Perinatal Cardiology-Part 1

Utero-Placental Circulation Development

Author(s): Kersti K. Linask

Pp: 36-60 (25)

DOI: 10.2174/9789811446801120010006

* (Excluding Mailing and Handling)


With increasing obesity and diabetes in our population, and alcohol, marijuana, and tobacco use among women of child-bearing years, there is a high probability of embryonic exposure to risk factors before pregnancy is recognized. These metabolic changes and environmental factors are known in animals to induce birth defects and specifically, congenital heart defects (CHDs). This study discusses an interrelationship between placental and heart development in which blood flow between these developing organs needs to be maintained at specific levels. When blood flow is altered in the mouse by embryonic exposure to environmental factors, dysmorphogenesis occurs. Additionally, with gene expression analysis of the embryonic heart it was demonstrated that with elevated homocysteine (HCy) a natural metabolite, and alcohol exposures, numerous Gene Ontology classifications relating to lipid metabolism were altered. As for example, relative to the female embryo, significantly more alterations occurred in the male embryonic heart transcriptome with homocysteine exposure. That lipid metabolism was altered was validated by staining for localization of neutral lipids in the embryonic mouse embryos. We demonstrated that lipid droplet amount and the localization patterning were changed with exposures in both the fetal four-chambered heart and in the placenta.

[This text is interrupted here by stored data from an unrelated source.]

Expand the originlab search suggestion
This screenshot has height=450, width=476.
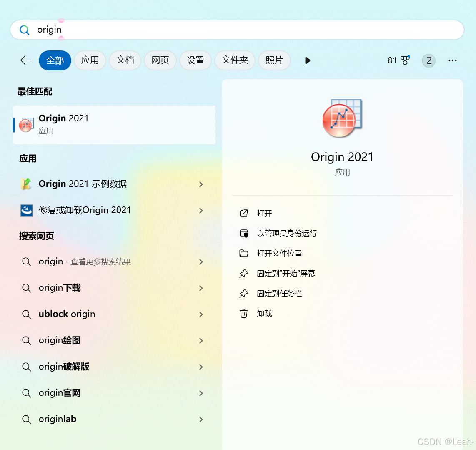[x=201, y=420]
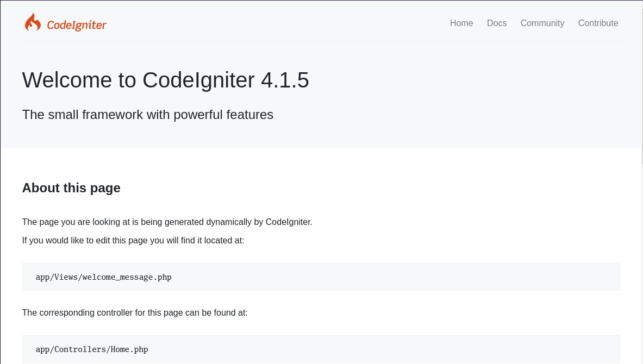This screenshot has height=364, width=643.
Task: Click the "corresponding controller" paragraph text
Action: 135,313
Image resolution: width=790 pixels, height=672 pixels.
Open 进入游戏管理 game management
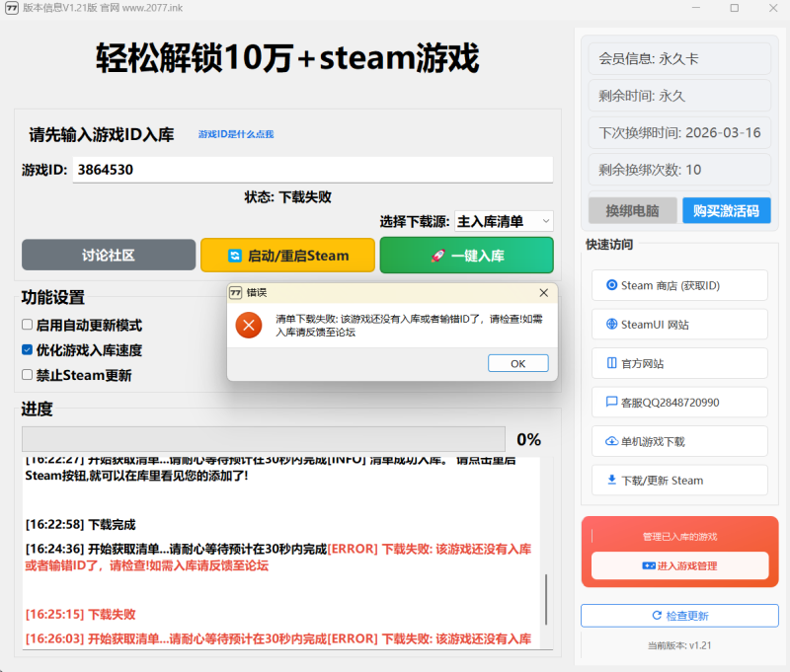(678, 565)
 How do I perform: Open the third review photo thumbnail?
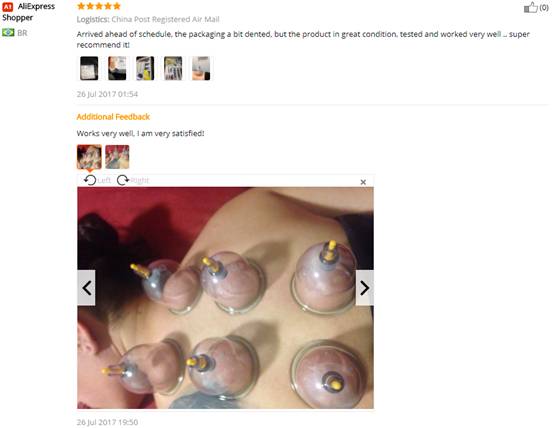[145, 68]
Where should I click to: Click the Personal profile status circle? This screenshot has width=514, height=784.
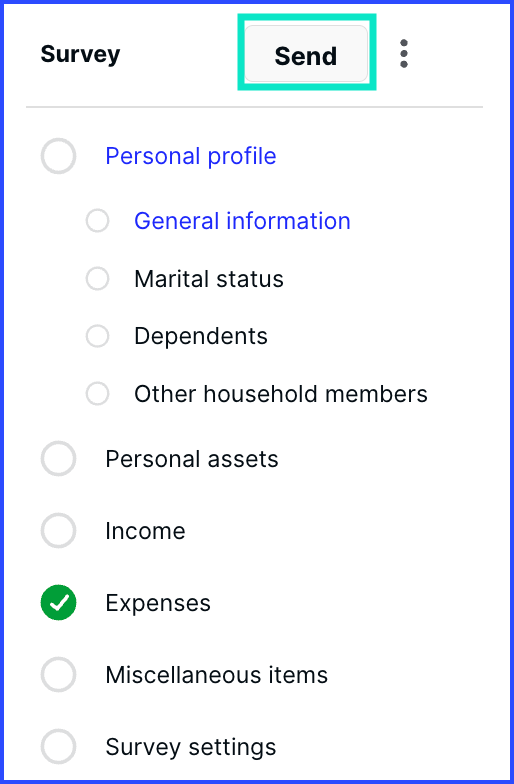click(58, 156)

More changes occurred, however, in the placental tissue. We have demonstrated that a regimen of high folic acid supplementation of the pregnant mouse diet started with the morning after conception prevented the environmentally induced alterations. The importance of lipids in trophoblast and placental development, the relationship to gender, and how folate supplementation normalizes development through epigenetic programming is reviewed.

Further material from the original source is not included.